- [Okuma Metni]
══════════

• https://api.whatsapp.com/send?phone=05521012184
  • https://www.twitter.com/@kifsamer
  • https://www.instagram.com/psikologizzetgullu
  • https://youtube.com/@psikologizzetgullu
Algı Tamircisi
www.izzetgullu.net
ÇARE LİYAKATİN DOĞRU ALGILANMASINDA
10/03/2014
Son olaylar birçok şeyi ama en çok da devlette kadrolaşmanın nasıl geri teptiğini de gösteriyor. 
 
Normal olan, daha doğrusu olması gereken şudur: 
 
Bir ülkede her görüşten insan vardır. Bu görüşlerin her birisi sadece toplumun içinde değil; liyakat esasıyla devletin her kademesinde yer alır. Halkın içindeki çeşitlilik tabiatı gereği kurumlara da yansır. Buna sızmak, ele geçirmek vs. denilemez.
 
Evet bu çeşitlilik devlet mekanizmasına da yansır, yansımalıdır da! Böylece devlet çatısı içinde her görüş temsil olanağı bulur. Hiç kimse kendisini görüş ve düşüncesinden dolayı dışlanmış hissetmez. Hepsini bağlayıcı hukuk kuralları vardır. Hepsi görevini kanunların çizdiği sınırlar içerisinde hakkıyla yapmaya çalışır. Her bir işin prosedürü, her görevin sorumlulukları ve olası sorun durumlarında devreye giren cezai yaptırımları zaten kanun ve yönetmeliklerle düzenlenmiştir.
 
Suç işleyen olursa suçun şahsiliği ve delillerin somut olmasından hareketle devlet -hukuk kuralları içinde kalmak kaydıyla- gerekeni yapar. 
 
Bir görüşten kişiler suç işlediğinde bu o görüşün tamamının suç işlediği, o görüşteki herkesin suçlu olduğu, bunların devlete sızmış oldukları anlamına gelmez.

══════════

- [Verilen Malzeme]
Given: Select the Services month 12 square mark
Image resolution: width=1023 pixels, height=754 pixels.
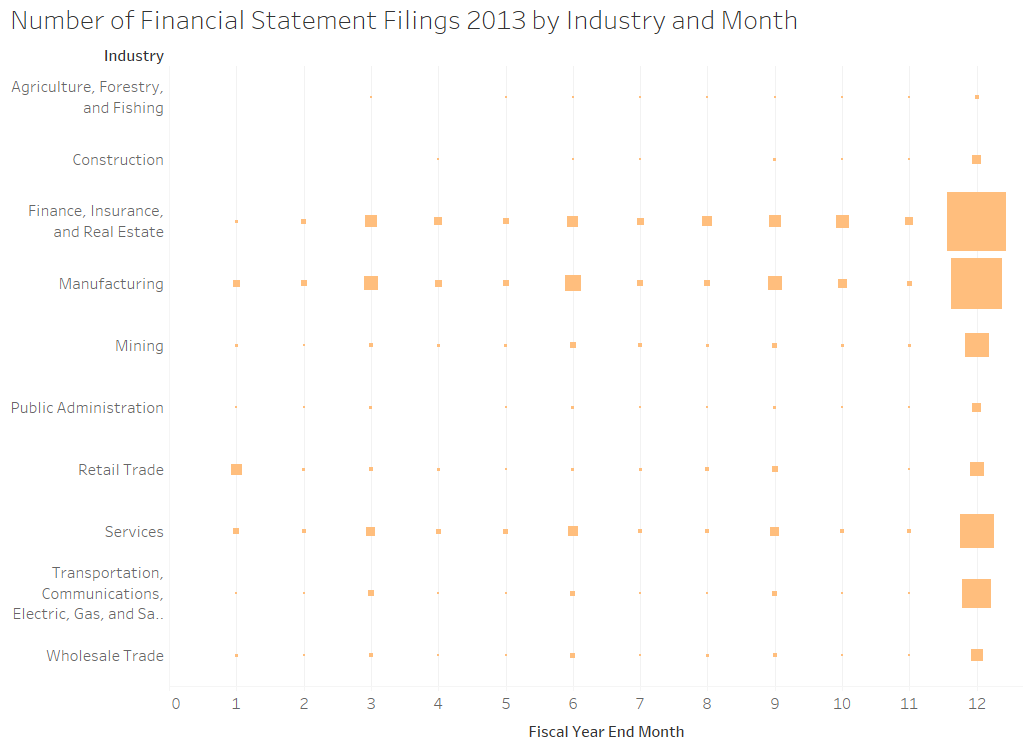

══════════

- [İstenenler]
(1) Liyakat yazısından "Normal olan, daha" sözlerinin geçtiği yerden başlayıp "geçirmek vs. denilemez." sözlerinden sonra biten bölümü harfi harfine geri ver.
(2) Aşağıdaki ifadelerin liyakat yazısıyla uyuşup uyuşmadığını belirt. Her biri için evet ya da hayır de ve kararı belirleyen sözleri yazıdan aynen alıntıla.
(a) Halkın içindeki çeşitliliğin kurumlara yansımasına sızma denemez.
(b) İşlerin prosedürü ve görevlerin sorumlulukları henüz hiçbir kanun ya da yönetmelikle düzenlenmemiştir.
(c) Bir görüşten kişilerin suç işlemesi, o görüşteki herkesin suçlu olduğu anlamına gelir.
(3) Devlette liyakat üzerine yazıyı son cümlesinden sonrasıyla devam ettir.
Verilerin liyakat yazısıyla hiçbir ilgisi yoktur.

- [Görev Yanıtları]
(1)
Normal olan, daha doğrusu olması gereken şudur: 
 
Bir ülkede her görüşten insan vardır. Bu görüşlerin her birisi sadece toplumun içinde değil; liyakat esasıyla devletin her kademesinde yer alır. Halkın içindeki çeşitlilik tabiatı gereği kurumlara da yansır. Buna sızmak, ele geçirmek vs. denilemez.

(2)
(a) Evet: "Halkın içindeki çeşitlilik tabiatı gereği kurumlara da yansır. Buna sızmak, ele geçirmek vs. denilemez."
(b) Hayır: "Her bir işin prosedürü, her görevin sorumlulukları ve olası sorun durumlarında devreye giren cezai yaptırımları zaten kanun ve yönetmeliklerle düzenlenmiştir."
(c) Hayır: "Bir görüşten kişiler suç işlediğinde bu o görüşün tamamının suç işlediği, o görüşteki herkesin suçlu olduğu, bunların devlete sızmış oldukları anlamına gelmez."

(3)
Hem böylece devlet yapısı içinde bir görüşün fazlaca sivrilmesi ve oluşan güç algısıyla sisteme vs. risk oluşturması da söz konusu olmaz. Bir şekilde devlet sisteminin içinde birbirini pasif bir şekilde denetleyen bir otokontrol sistemi de kurulmuş olur. Bu da devlet aygıtı için önemli bir kazanımdır.
 
Bunun bu şekilde olabilmesi için kayırmacılık ve kadrolaşma yerine liyakatin öne çıkarılması, liyakatten de bilgi birikiminin, yeteneğin, deneyimin yani bir işin erbabı olmanın anlaşılması gerekir. Dindarlık düzeyi liyakatin belirleyicisi olmamalıdır. Kişisel ahlak, dindarlık seviyesi, dini eğitim türü ve süresi liyakat kriteri sayılmamalıdır. Liyakat demek bir işin ehli olmak, o işi teknik manada en iyi bilen kişi olmak demektir.
 
Peygamberimizin Kabe'nin anahtarını bir müşriğe emanet ettiği, sorulduğunda işin erbabı olduğunu söylediği rivayet edilir.
 
Ülkemizde temsil konusunda ciddi sıkıntılar mevcuttur. Halkın içindeki sosyal - siyasal görüş vb. eğilimler özellikle belli kademelere hakkaniyetli ölçülerde yansımamaktadır. Bu husus bir kesimin devlet aygıtı içinde gereğinden fazla sivrilmesine, oluşan güç algısı ile bazı yanlışlara tevessül edebilme potansiyelinin doğmasına, sosyal ve siyasal görüşler arasında keskin hatların oluşmasına, sonuç olarak toplumca kaynaşmamıza ve bir güven ikliminin oluşmasına darbe vurmaktadır.
 
Esasında kadrolaşma en çok buna izin verenleri ve kadroca sivrilerek daha fazla öne çıkanları gelip vuran bir silaha dönüşmektedir. Çünkü bu durumda güç mıknatıs gibi çevresinde cazip bir çekim alanı oluşturmakta, böylece samimi olan - olmayan birçok kişi bu yapı içine yaklaşarak sızmaya başlamakta, kontrol edilmeleri oldukça güç olacak olan bu kişilerin yol açacağı sorunların faturası ilgili görüşe, kesime ve yapıya mal edilmektedir.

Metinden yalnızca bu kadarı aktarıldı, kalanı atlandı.